_Extract_
###

Rela AIRela AI Docs
Features

AI Usage

AI service cost tracking, platform markup, and optimization tips.

When to use this

Refer to this page when you want to understand how much your AI operations cost, how the final price is calculated, or when you need to reduce costs without losing functionality.

Real-world example: Your WhatsApp agent is costing more than expected. You check this page and discover the agent has max_context_messages set to 30, sending the entire conversation history in every request. By reducing it to 10, you lower input token consumption by 60% without significantly affecting response quality.


What is tracked

The platform records the usage of each AI service, enabling detailed cost control per tenant.

Gemini LLM

Input and output tokens are recorded for each interaction with the language models:

ServiceBase priceUnit
gemini-3.1-pro-preview (input)$2.00per million tokens
gemini-3.1-pro-preview (output)$12.00per million tokens
gemini-3-flash-preview (input)$0.30per million tokens
gemini-3-flash-preview (output)$2.50per million tokens

Postmark Email

ServiceBase priceUnit
Postmark Email$0.0013per email sent
ServiceBase priceUnit
Brave Search$0.005per search

For more details on web search, see Web Search.

###

_Try it_
Write the next part of the AI usage documentation page, starting after its final sentence.

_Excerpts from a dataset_
###

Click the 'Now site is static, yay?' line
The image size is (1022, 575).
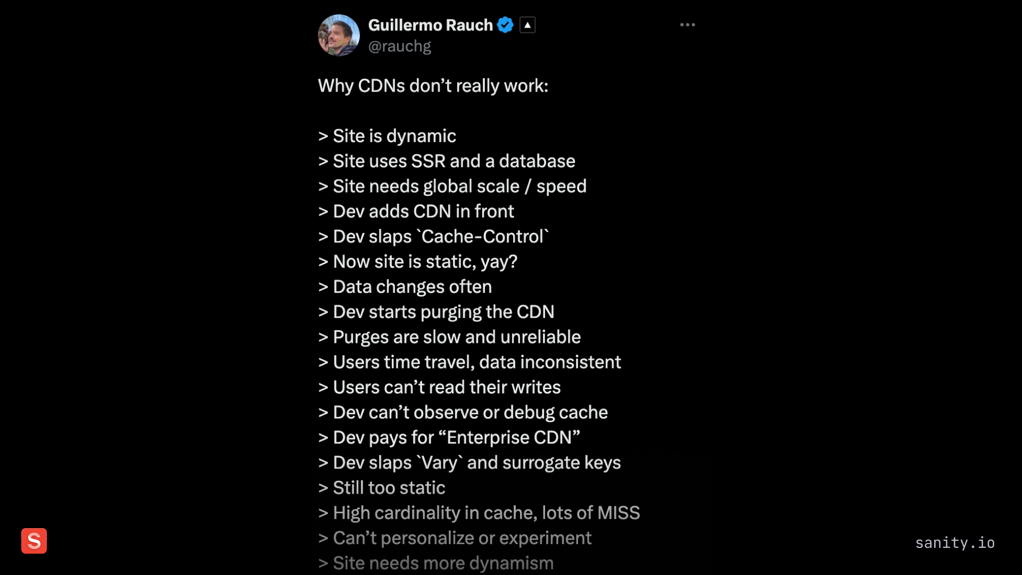(x=417, y=261)
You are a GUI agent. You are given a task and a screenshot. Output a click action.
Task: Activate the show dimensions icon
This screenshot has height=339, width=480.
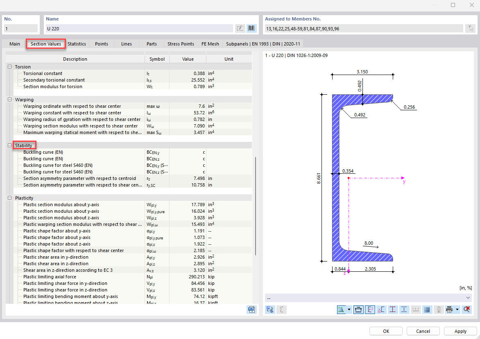point(358,309)
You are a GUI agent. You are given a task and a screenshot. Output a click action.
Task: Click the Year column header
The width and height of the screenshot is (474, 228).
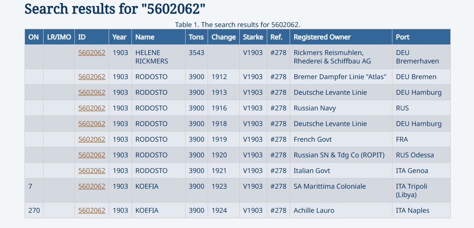(x=120, y=37)
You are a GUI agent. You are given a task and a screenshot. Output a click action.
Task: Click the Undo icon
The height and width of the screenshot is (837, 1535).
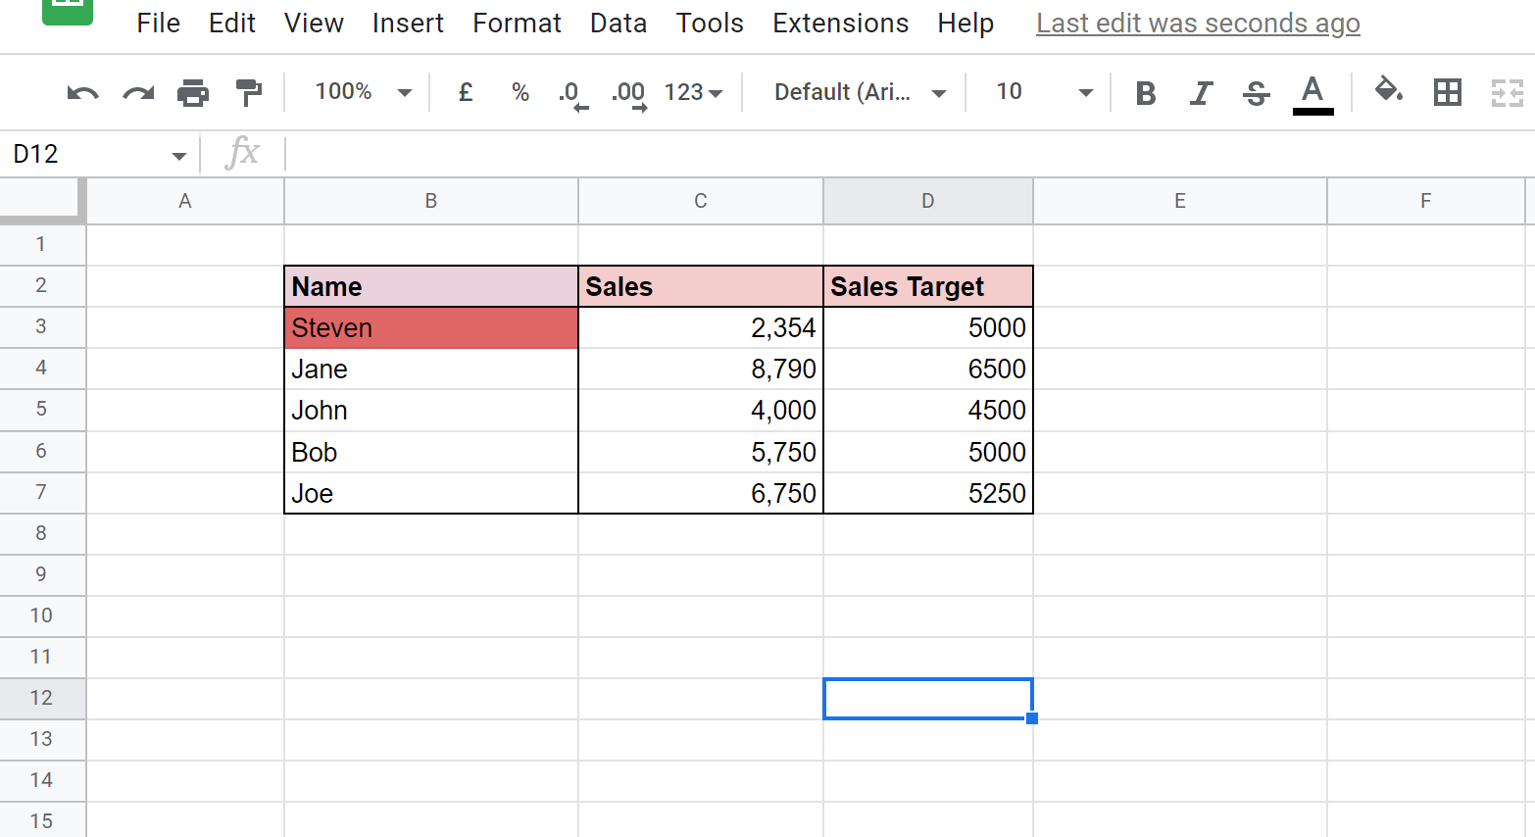click(x=82, y=92)
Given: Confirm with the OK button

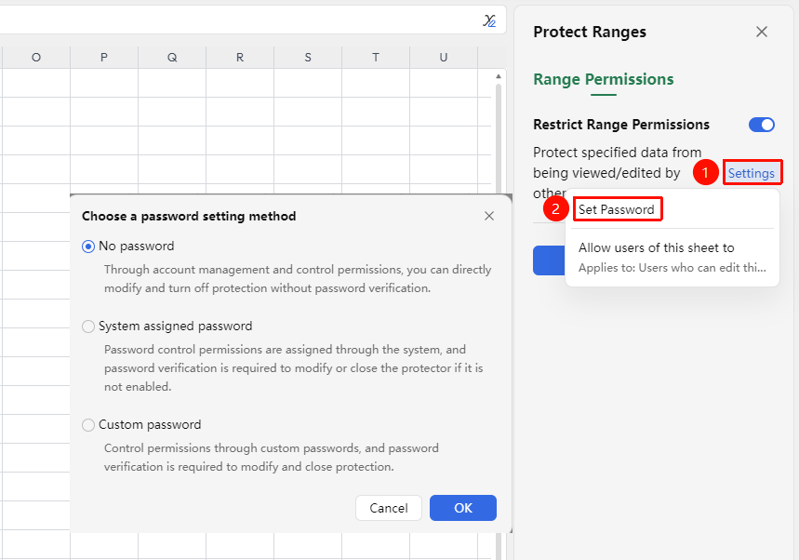Looking at the screenshot, I should click(462, 508).
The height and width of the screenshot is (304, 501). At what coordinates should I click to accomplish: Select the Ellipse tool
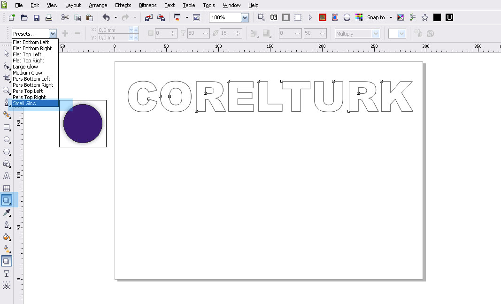click(x=7, y=139)
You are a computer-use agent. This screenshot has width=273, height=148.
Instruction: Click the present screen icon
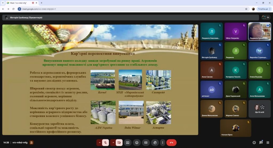[x=128, y=143]
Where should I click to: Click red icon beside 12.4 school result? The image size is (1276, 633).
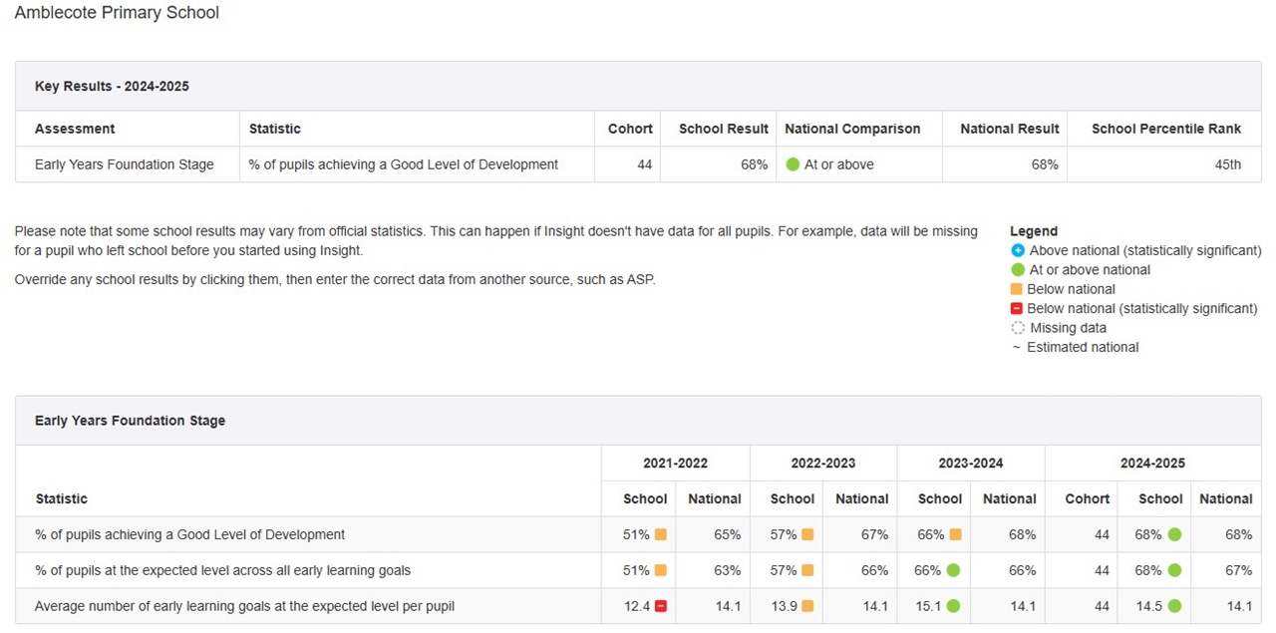(x=660, y=606)
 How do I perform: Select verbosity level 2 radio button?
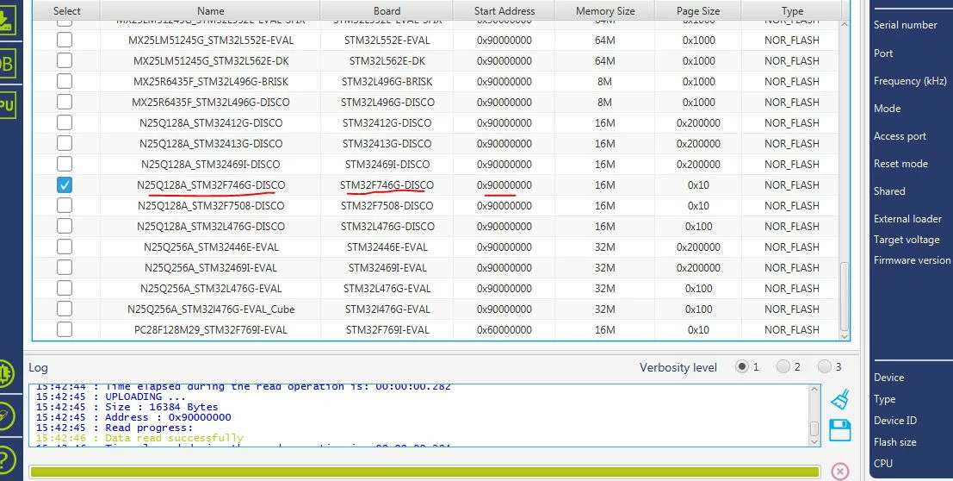783,366
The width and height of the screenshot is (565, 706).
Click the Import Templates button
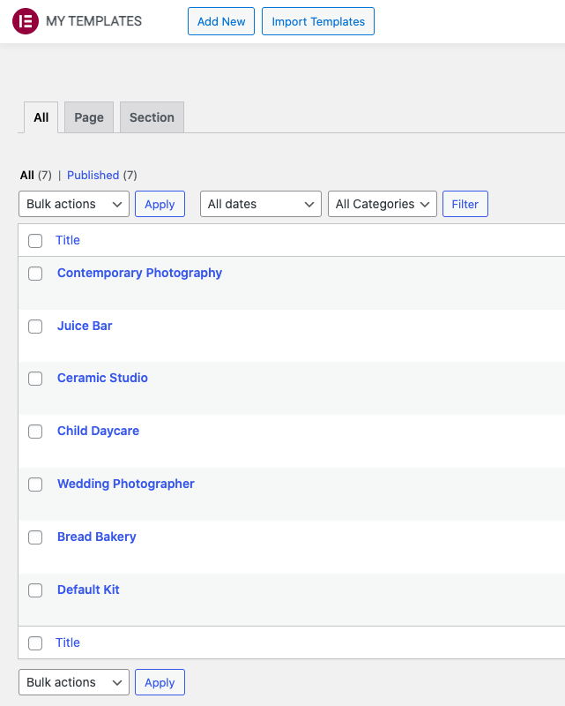point(318,21)
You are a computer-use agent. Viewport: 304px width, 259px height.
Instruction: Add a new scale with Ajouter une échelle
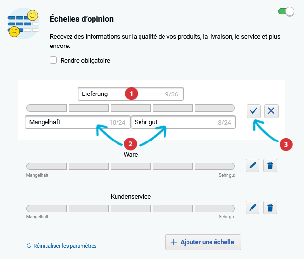click(203, 242)
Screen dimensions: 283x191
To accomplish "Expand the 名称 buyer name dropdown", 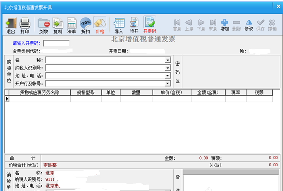I will [168, 60].
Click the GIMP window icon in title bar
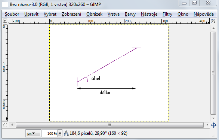The image size is (219, 140). tap(5, 4)
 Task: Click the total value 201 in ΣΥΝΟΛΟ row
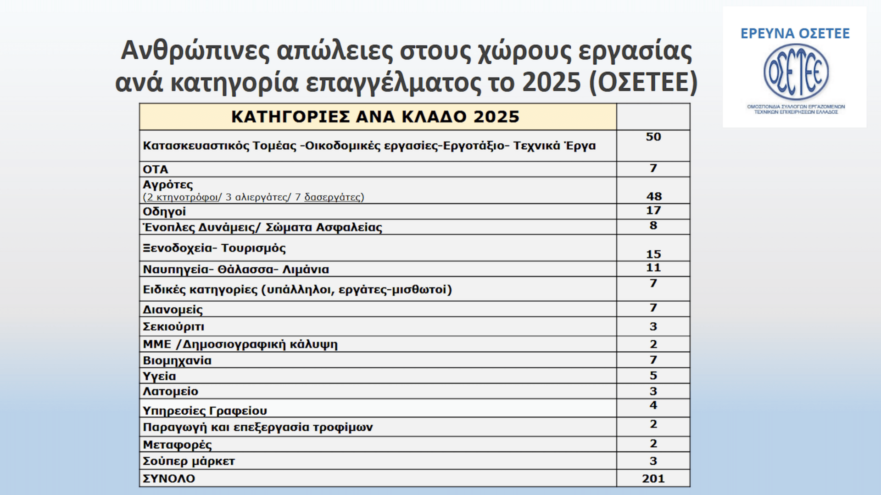point(653,478)
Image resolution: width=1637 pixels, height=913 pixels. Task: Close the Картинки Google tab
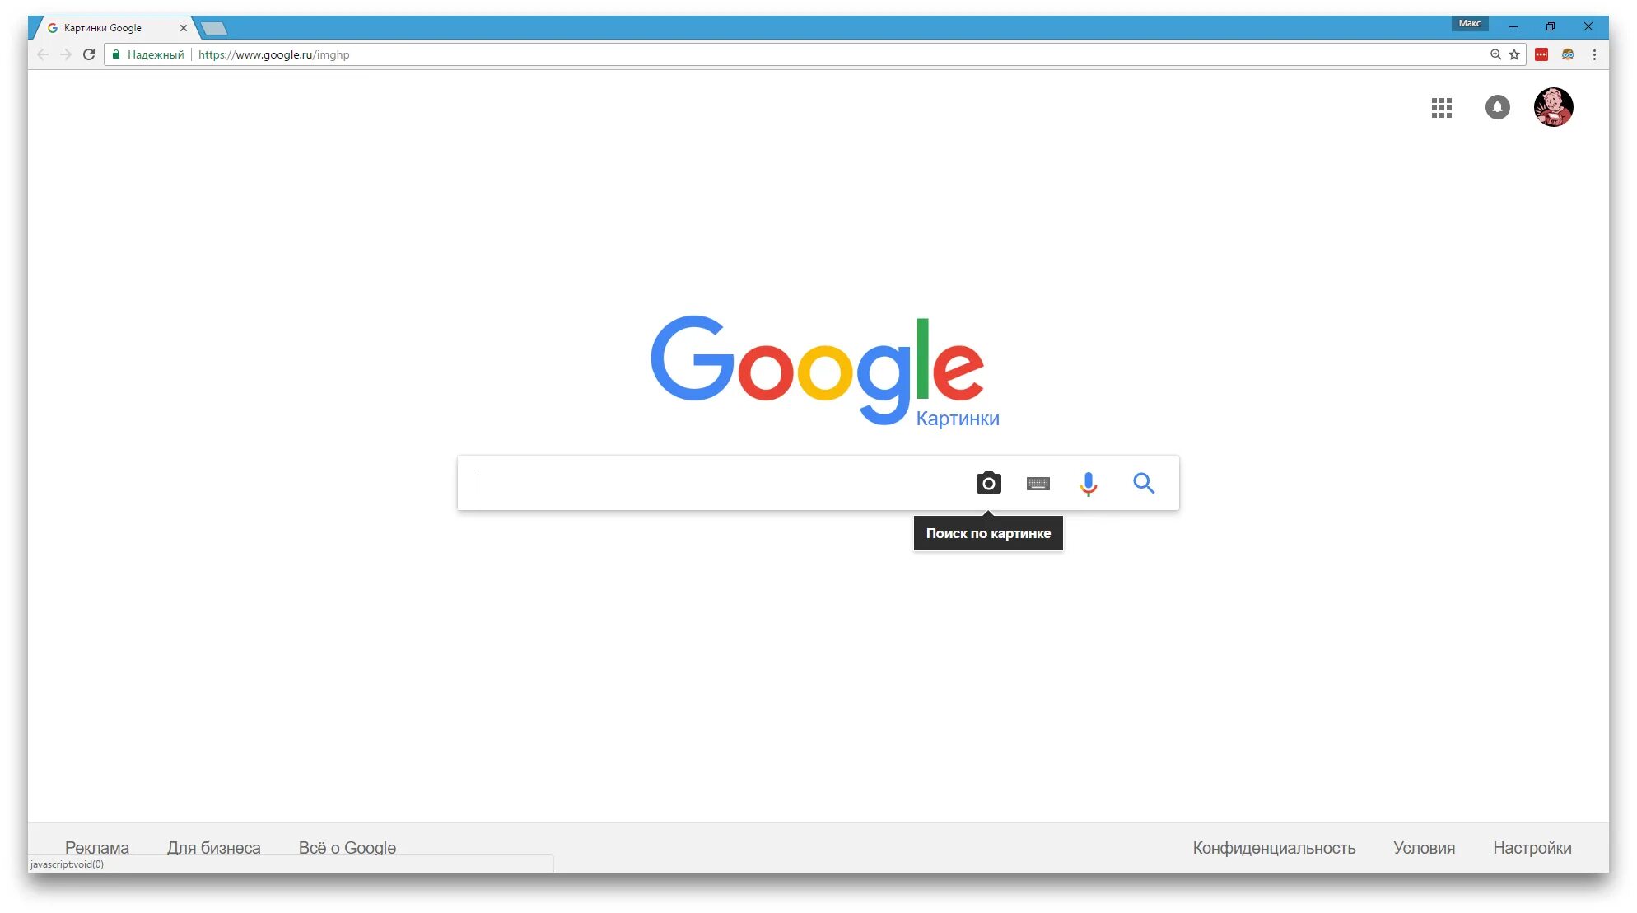[183, 28]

###

_Exercise answer_
Platform markup

The final cost charged to the tenant is calculated by applying a markup on the provider's actual cost:

Final cost = Actual cost x Markup
  • Default markup: 2.5x
  • The markup is configurable per tenant
  • The actual cost is stored separately as an internal reference

Example

If an interaction with Gemini consumes 1,000 input tokens with gemini-3-flash-preview:

  • Actual cost: 1,000 / 1,000,000 x $0.30 = $0.0003
  • Final cost: $0.0003 x 2.5 = $0.00075

Monthly summary

The usage summary is available at Dashboard > Administration > Usage. It shows:

  • Monthly total: aggregated cost across all services
  • Breakdown by service: usage separated by channel and operation type
    • WhatsApp
    • Email
    • Extractions
    • Web search
    • Other services

Optimization tips

Reduce tokens per interaction

Reducing the max_context_messages parameter in the agent configuration limits the number of previous messages included in each LLM request. Less context means fewer input tokens.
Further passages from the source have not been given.